§ **Given problem**
Recast the rows from the line containing "The image size is (484, 361)." to the line containing "selected column up", both included, as a numbered list with any blank lines left out.

§ **Record excerpts**

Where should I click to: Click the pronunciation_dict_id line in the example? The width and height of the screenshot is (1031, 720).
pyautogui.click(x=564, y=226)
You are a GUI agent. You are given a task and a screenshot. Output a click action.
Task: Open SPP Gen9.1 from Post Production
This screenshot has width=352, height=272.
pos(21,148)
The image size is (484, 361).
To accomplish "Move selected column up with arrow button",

--

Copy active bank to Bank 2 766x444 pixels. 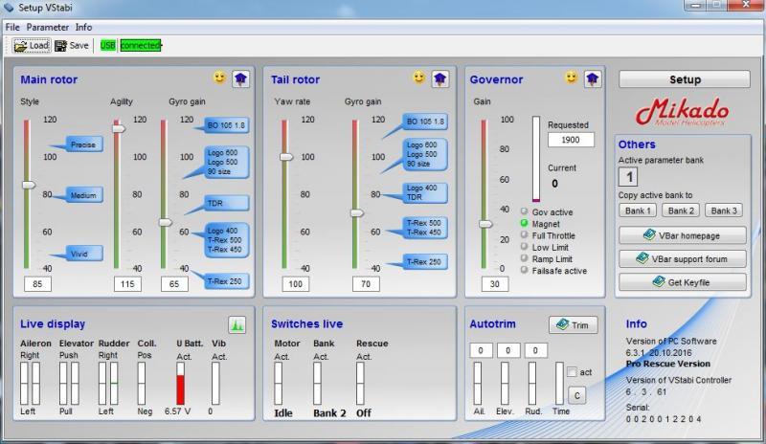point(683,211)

...

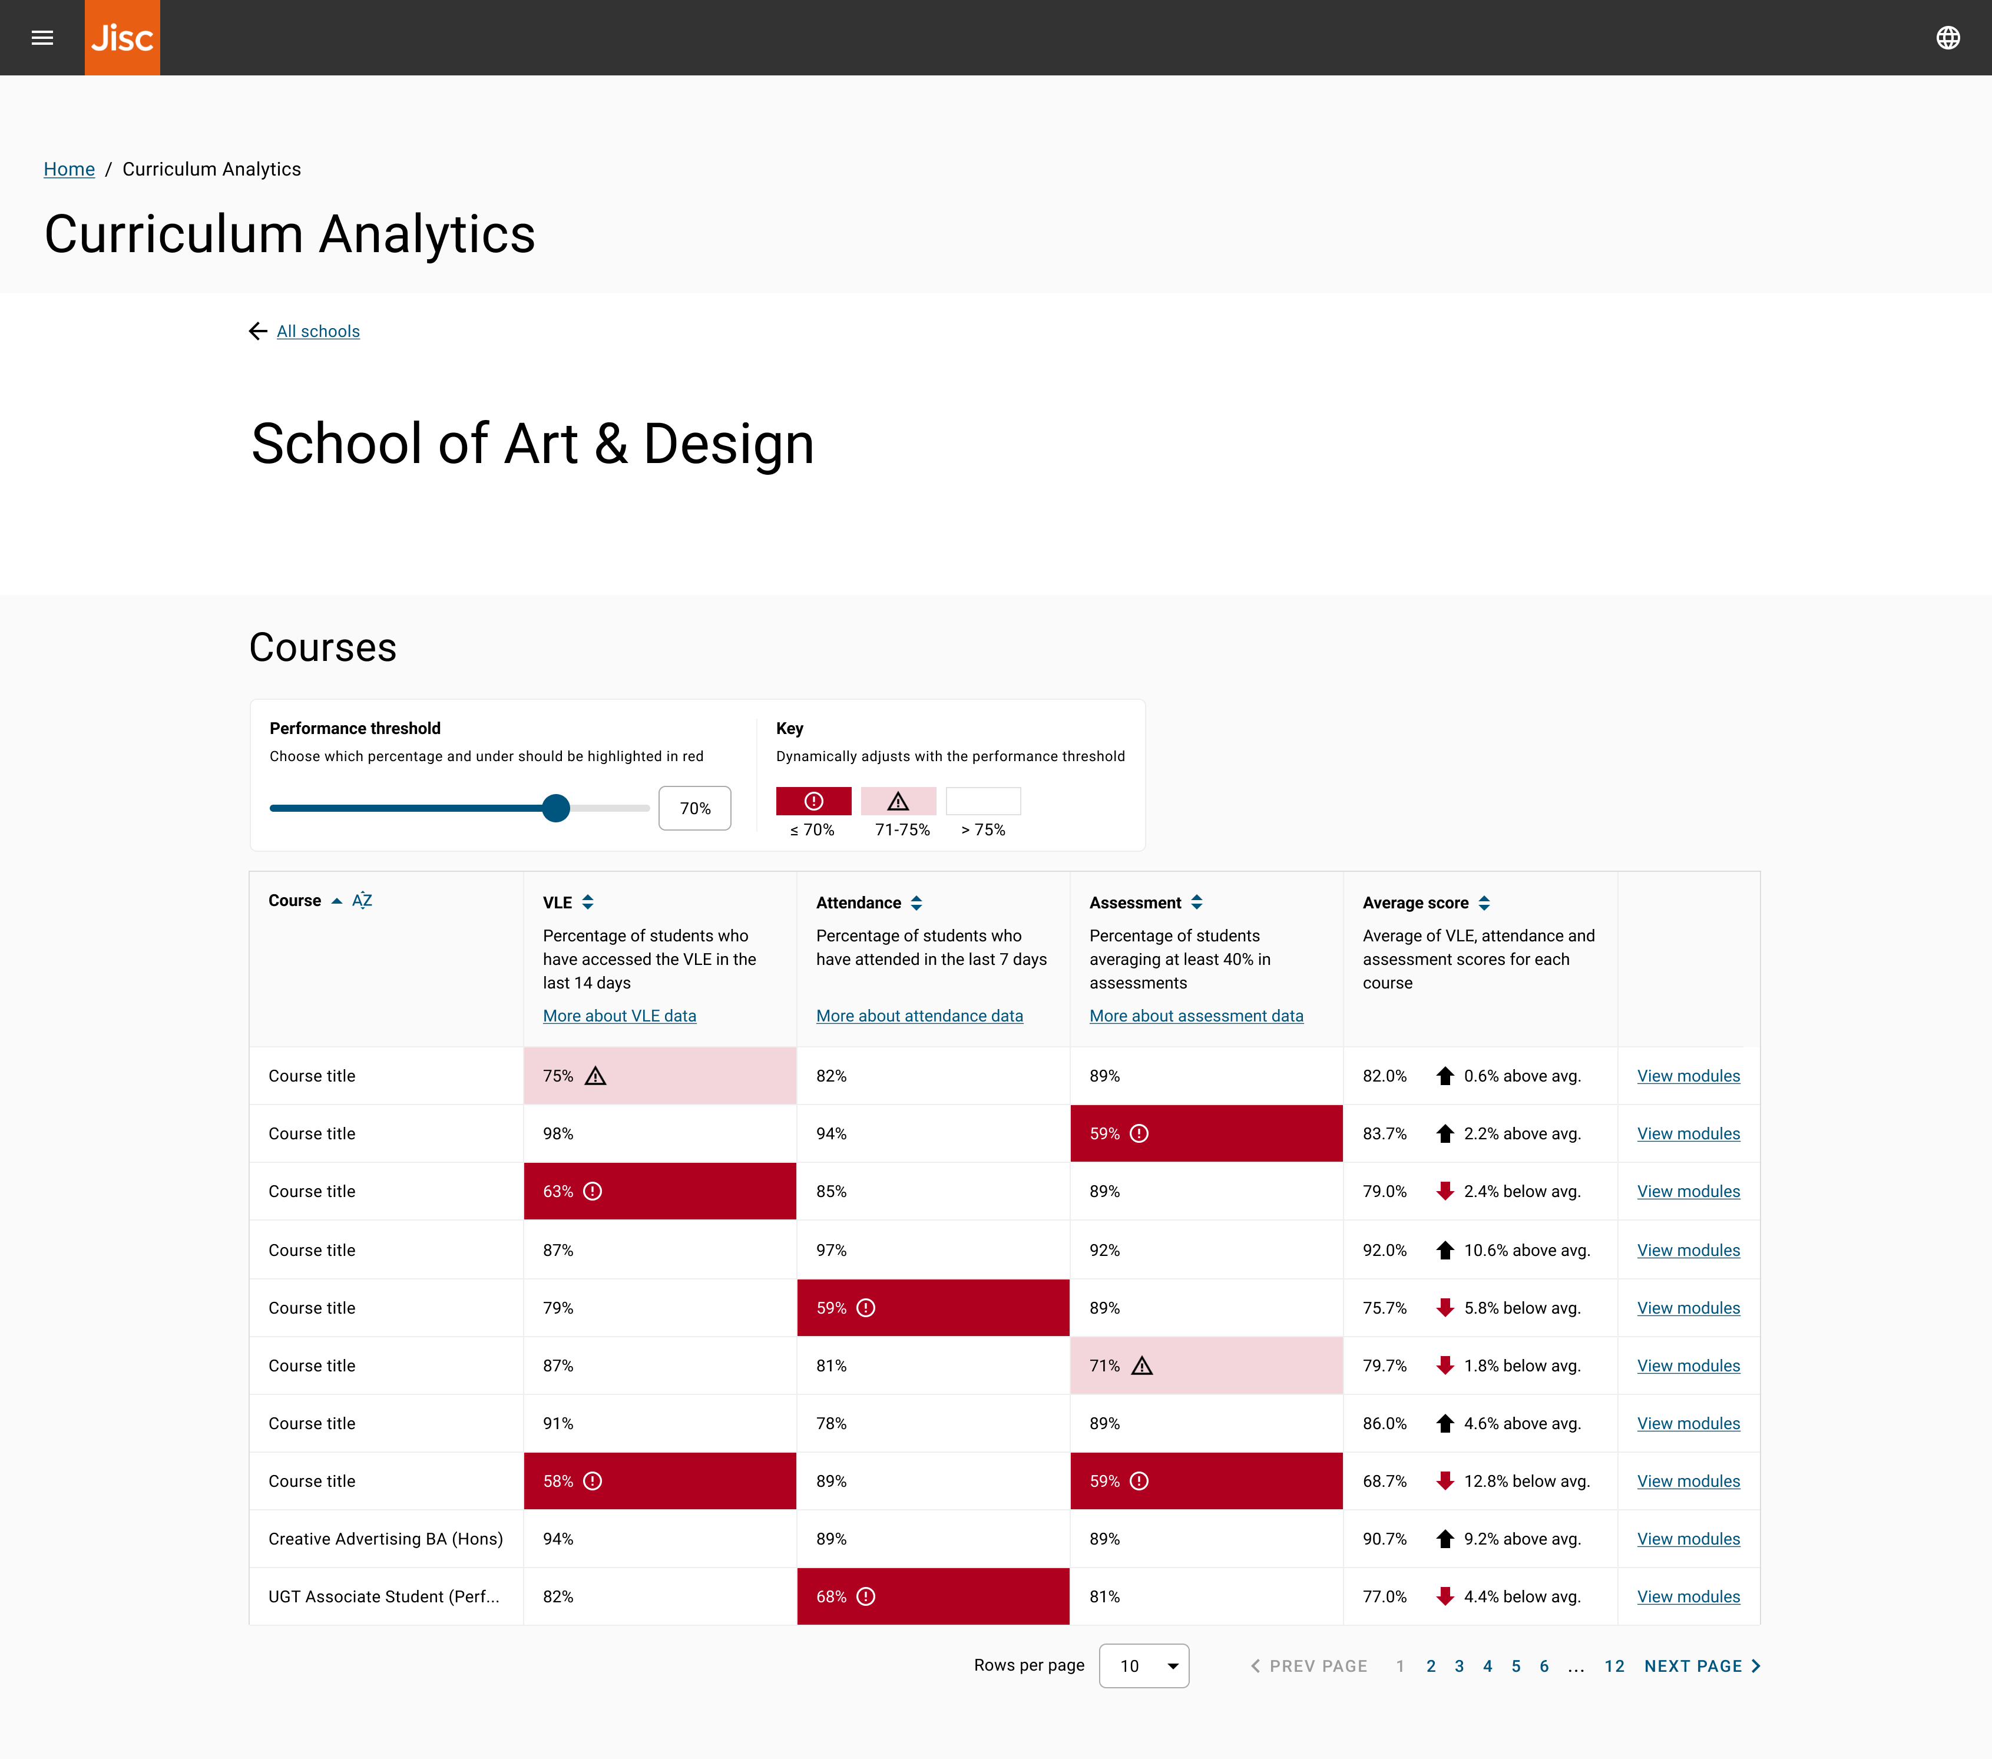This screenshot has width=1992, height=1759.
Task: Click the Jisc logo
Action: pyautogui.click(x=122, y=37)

§ **Solution to this problem**
1. The image size is (484, 361).
2. To accomplish "Move selected column up with arrow button",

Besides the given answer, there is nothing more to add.